### WORK INSTRUCTIONS
Below are entries; copy exactly, and only, the lines from the one containing "Click the browser home icon" through their final line, leaving out pictures.

---------- DATA EXCERPTS

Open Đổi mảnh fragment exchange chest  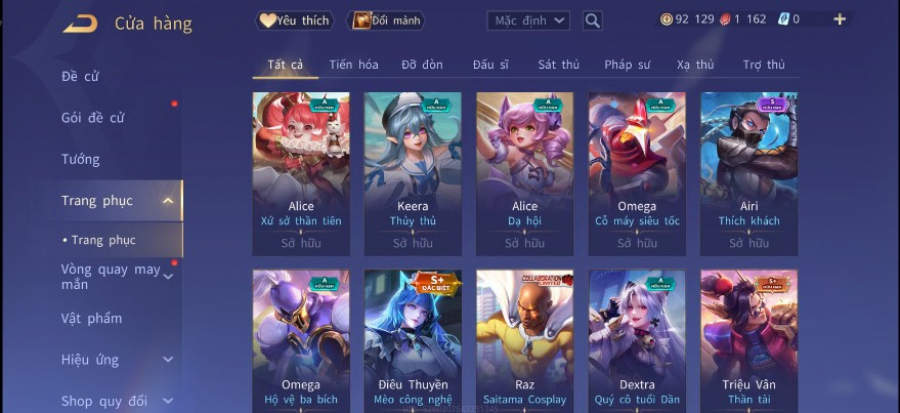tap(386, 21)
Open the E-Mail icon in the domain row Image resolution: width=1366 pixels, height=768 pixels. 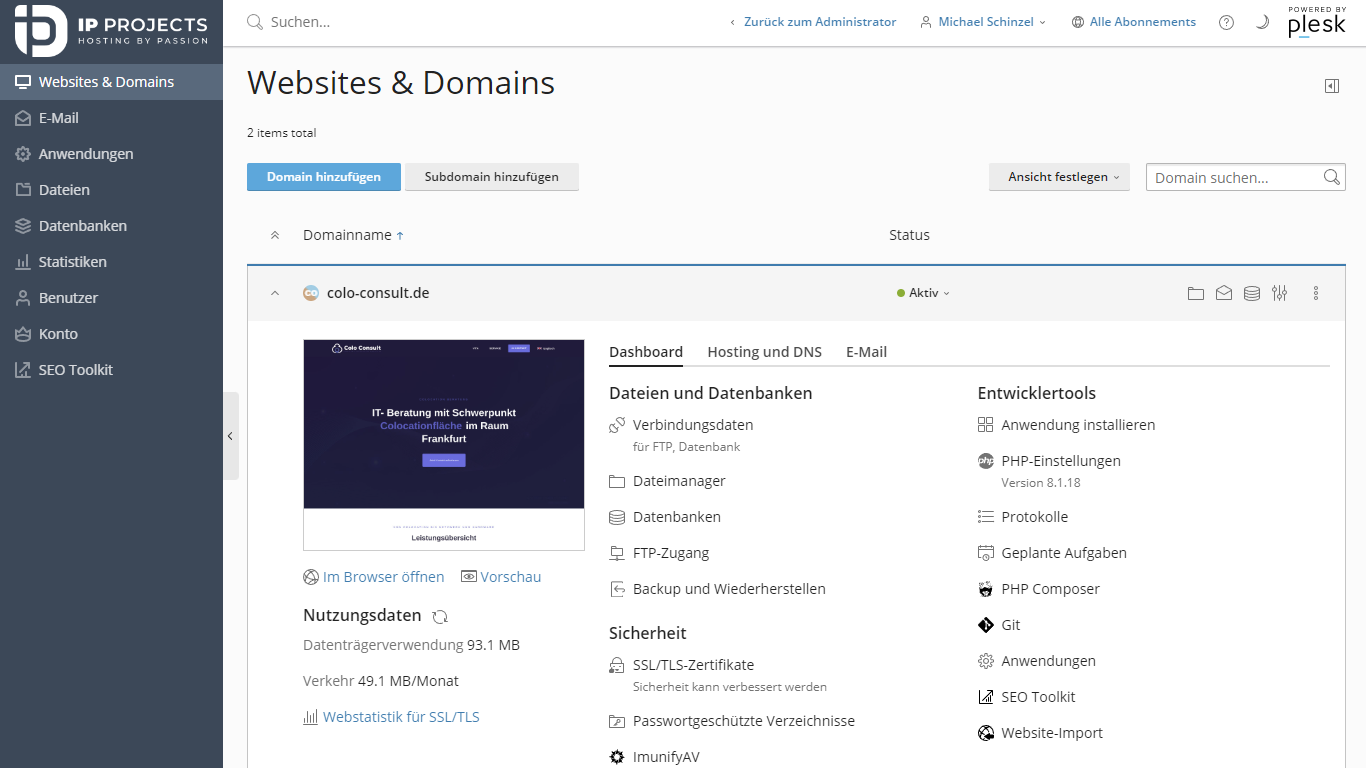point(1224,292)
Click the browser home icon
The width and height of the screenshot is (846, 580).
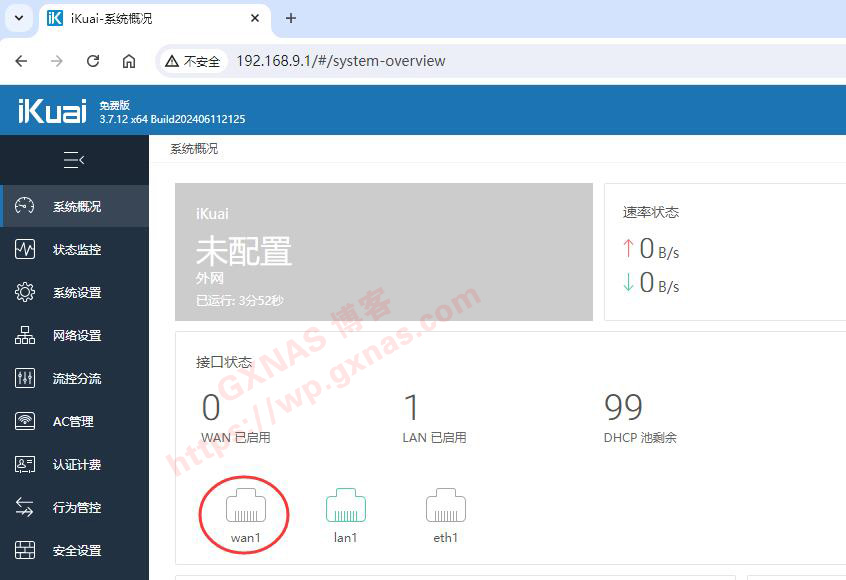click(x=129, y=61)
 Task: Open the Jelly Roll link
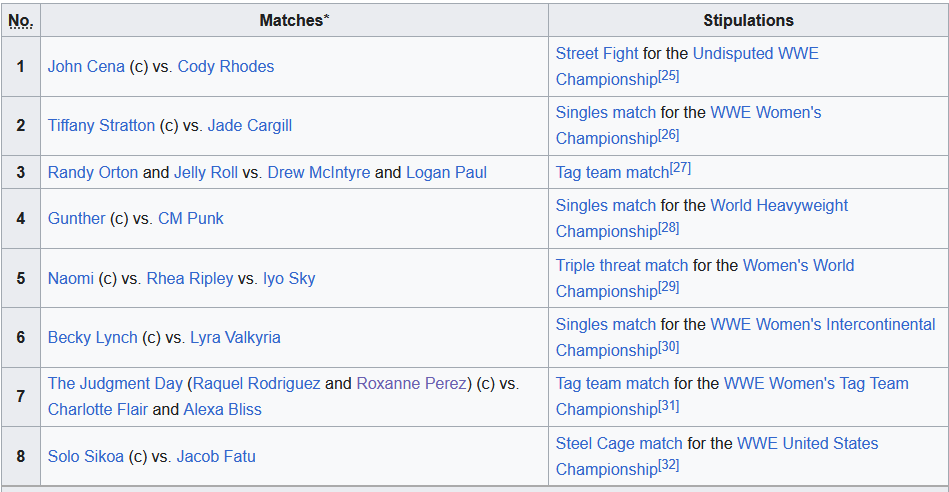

--------------------

### SOLUTION
Click the browser home icon
The width and height of the screenshot is (846, 580).
click(x=129, y=61)
 Task: Open the Jelly Roll link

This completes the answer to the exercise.